TRY IT: A faithful copy of the listing below is needed, one that contains no pictures.

INPUT FOR THIS TASK:
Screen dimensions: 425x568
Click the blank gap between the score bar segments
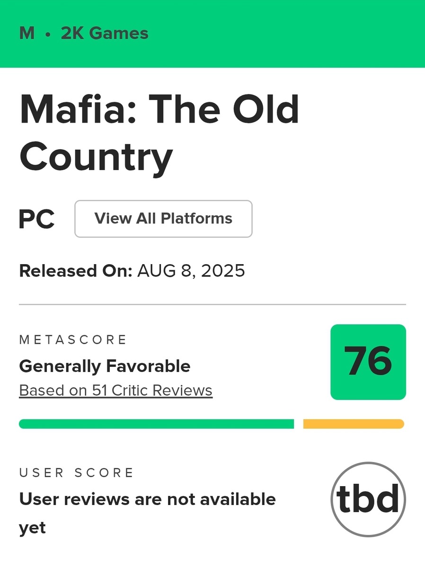coord(299,424)
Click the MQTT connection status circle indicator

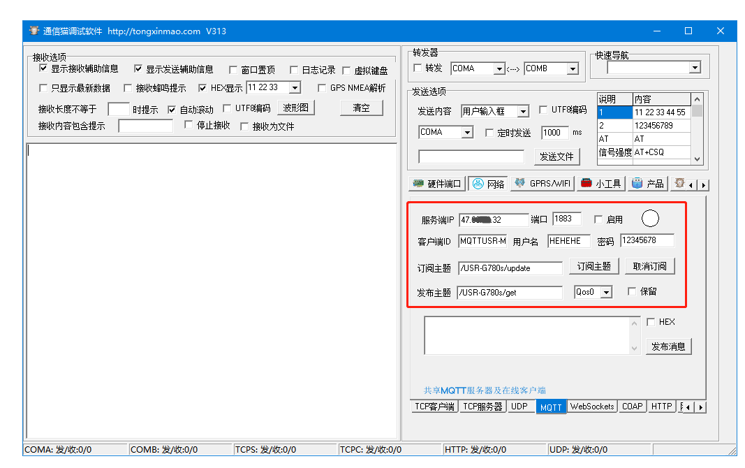point(650,219)
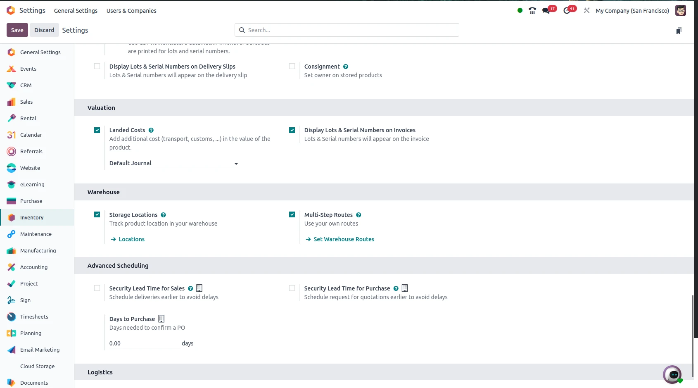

REPLY:
Screen dimensions: 425x568
Click the blank gap between the score bar segments
coord(299,424)
Click the MQTT connection status circle indicator

point(650,219)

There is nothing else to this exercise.